Na agricultura, um pequeno grupo de grandes conglomerados são proprietários de mais de setenta porcento dos direitos de patentes, incluindo-se ferramentas básicas para inovação. Vinte porcento do genoma humano é controlado por patentes, sendo que dentro desses vinte porcento, cerca de dois terços são de propriedade de empresas privadas. Isso, potencialmente cria um empecilho para cientistas inovarem, visto que o cientista necessita de ferramentas para inovar. Karol Kovac, gerente geral da IBM, diz que novas descobertas deverão ser extraordinárias, mas elas não irão acontecer se pessoas usarem a propriedade intelectual como um cadeado. De fato, isso acontece hoje em dia, porque as patentes são as maiores barreiras para se converter informação e conhecimento em produtos. A capacidade para se usar conhecimento, fator primordial na ciência, é bloqueada por patentes e conseqüentemente o conhecimento científico é obscurecido.

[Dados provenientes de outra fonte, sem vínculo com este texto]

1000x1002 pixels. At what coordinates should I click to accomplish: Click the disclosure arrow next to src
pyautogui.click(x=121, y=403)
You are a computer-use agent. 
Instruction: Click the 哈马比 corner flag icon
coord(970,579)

O atual sistema é promíscuo e empresas abusam desse sistema, pois não têm nada a perder. Modelos proprietários de inovação reduzem o o ritmo de inovação, compartilhamento e criatividade, atingindo proporções ainda maiores neste século. Para explicar isso, os economistas Boldrine e Levine escreveram um livro, onde argumentam que patentes sempre reduziram o ritmo de compartilhamento/ distribuição/ propagação de novas tecnologias. Por exemplo, o uso do motor a vapor, que foi a origem da revolução industrial, foi travado por causa de uma atitude monopolista de seu inventor, Watts. O avião, o carro .... a lista continua. É impossível se fazer um levantamento das descobertas fantásticas que ocorreram por causa de patentes. Ao contrário , existe muita evidência (entrevistas com cientistas) que mencionam que muitos projetos de pesquisa foram abandonados por causa de direitos de patentes. O sistema aparentemente parece funcionar porque volta e meia empresas fazem grandes descobertas. No entanto, eu argumento que isso acontece apesar de, e não por causa dos direitos de propriedade intelectual. Isso é frustrante porque poderíamos ser muito mais eficientes.

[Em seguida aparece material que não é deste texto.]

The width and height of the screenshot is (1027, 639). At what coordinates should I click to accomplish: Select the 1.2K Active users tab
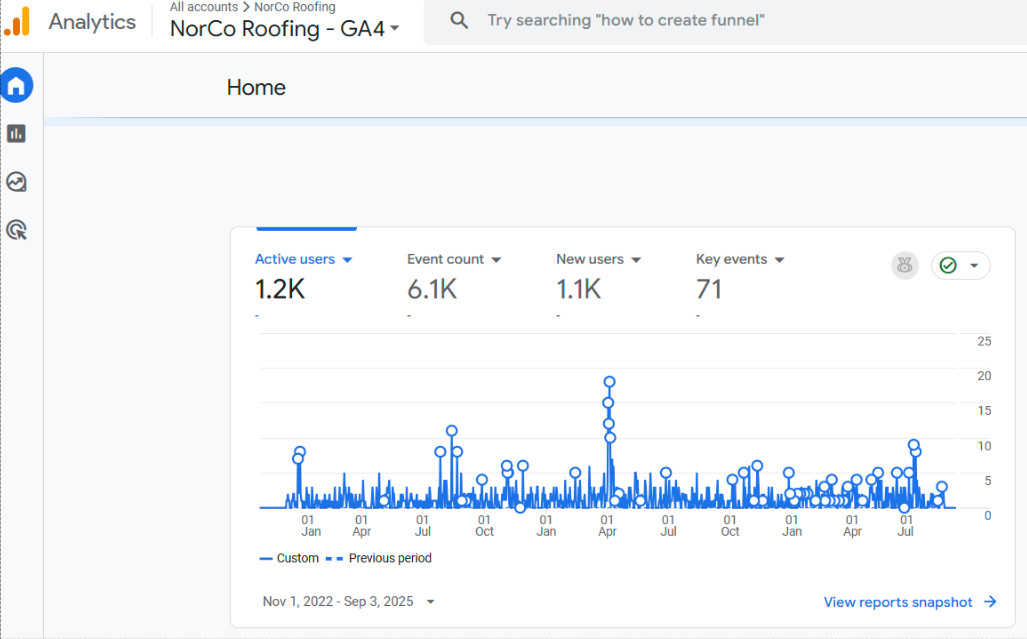coord(304,278)
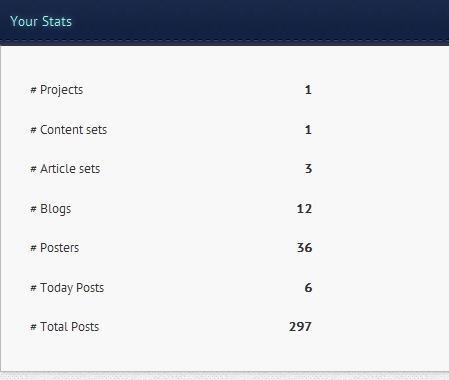The image size is (449, 380).
Task: Click the hash symbol before Article sets
Action: 33,169
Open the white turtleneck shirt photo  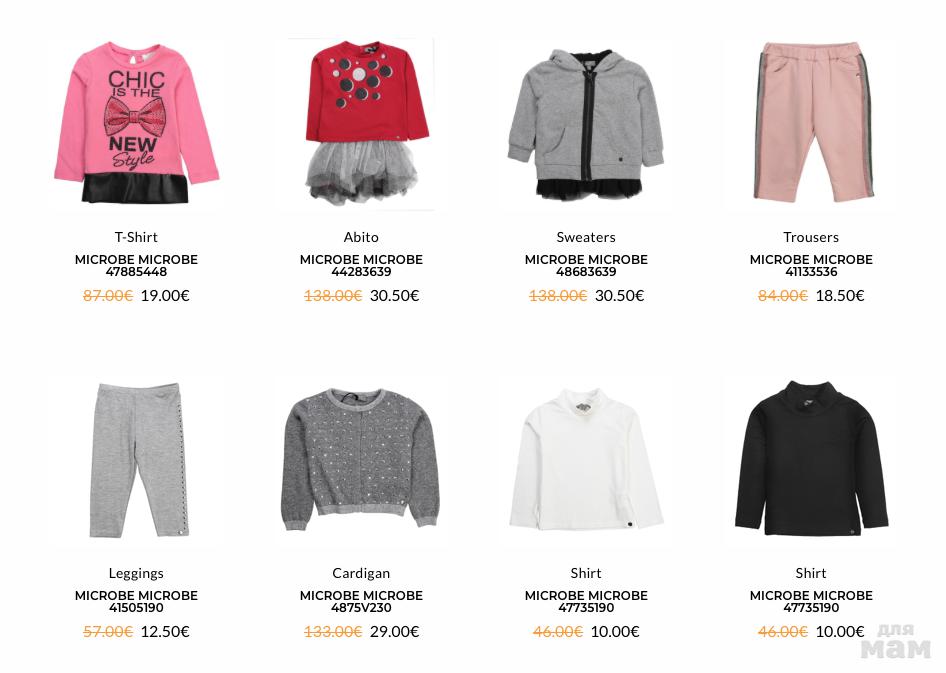point(586,460)
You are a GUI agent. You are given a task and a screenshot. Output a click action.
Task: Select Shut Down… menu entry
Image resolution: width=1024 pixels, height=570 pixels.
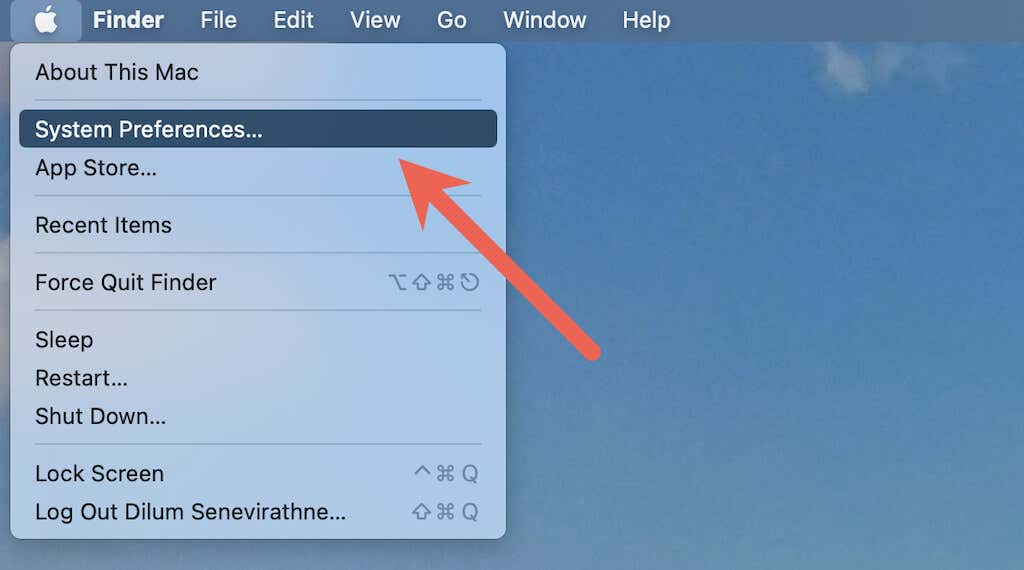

O custo das patentes hoje em dia é altíssimo . Isso se deve por causa da velocidade do desenvolvimento tecnológico , que aconteceu primeiro no campo da TI, e agora é projetado para a biotecnologia, que cresce exponencialmente. Para se ter uma idéia, no século 21 nós podemos vivenciar não 100 anos de progresso, mas, mais ou menos 20,000 anos. Então, há 100 anos atrás era muito ruim que o avião não pudesse voar mais rápido, e de fato temos um avião mais rápido hoje por causa da segunda guerra onde o governo americano ameaçou quebrar as patentes para acelerar o processo de inovação. Nesse mesmo sentido, para alguém que sofre de doenças crônicas como HIV ou tem uma demência mental por causa de uma condição genética devido à Doença de Huntington , a espera é crucial.

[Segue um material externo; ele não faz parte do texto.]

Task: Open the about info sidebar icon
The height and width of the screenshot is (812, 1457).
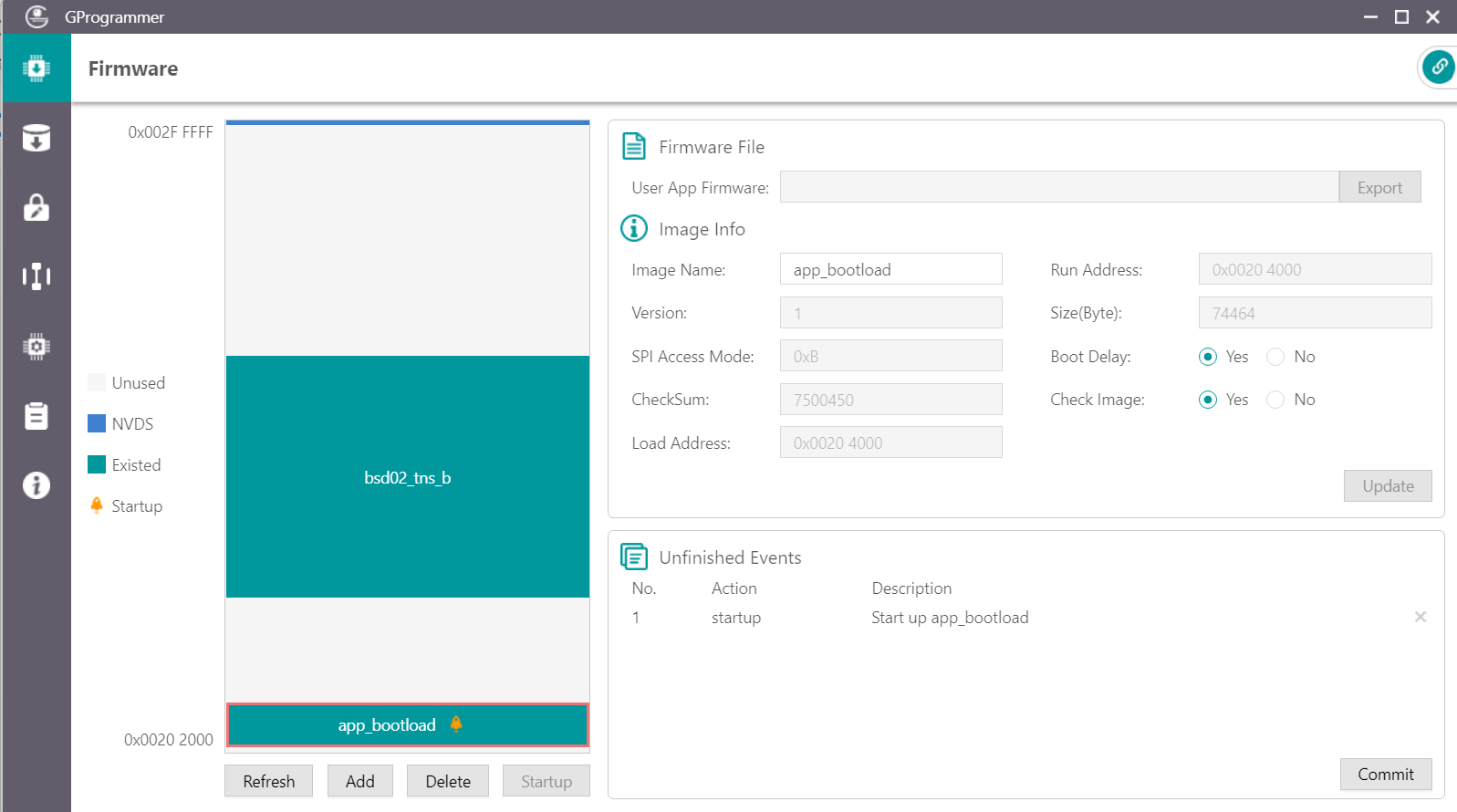Action: pyautogui.click(x=36, y=484)

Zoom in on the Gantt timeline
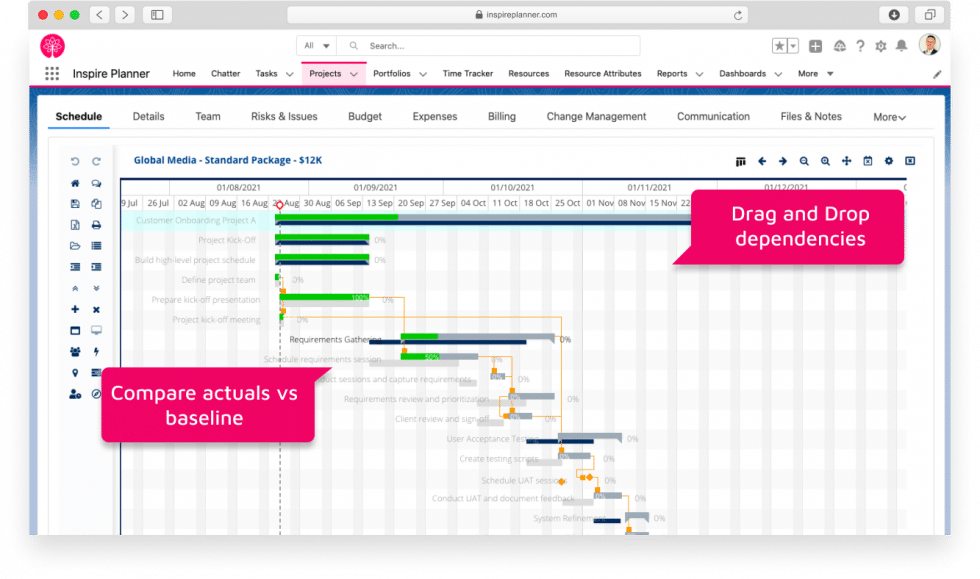point(825,161)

É imperdoável brincar com vidas humanas por causa de uma patente. As barreiras tecnológicas para curar doenças, acabar com a fome e pobreza no mundo, se tornam pequenas ao serem comparadas às barreiras políticas/ socioeconômicas. Nossa tecnologia evolui desde os tempos da idade média dos monarcas e dos clãs de comerciantes oligopolistas, no entanto, nossa sociedade continua algumas centenas de anos atrasada. Podemos estar até correndo um risco de segurança global, pois nossa habilidade de manipular a natureza com novas técnicas como a biologia sintética (sínteses tecnológicas de DNA) aumenta a cada ano, no entanto, segredos e controle de propriedade sobre plataformas de tecnologias chaves somente vão nos tornar mais vulneráveis a hackers biológicos e outros que querem fazer uso de armas biológicas.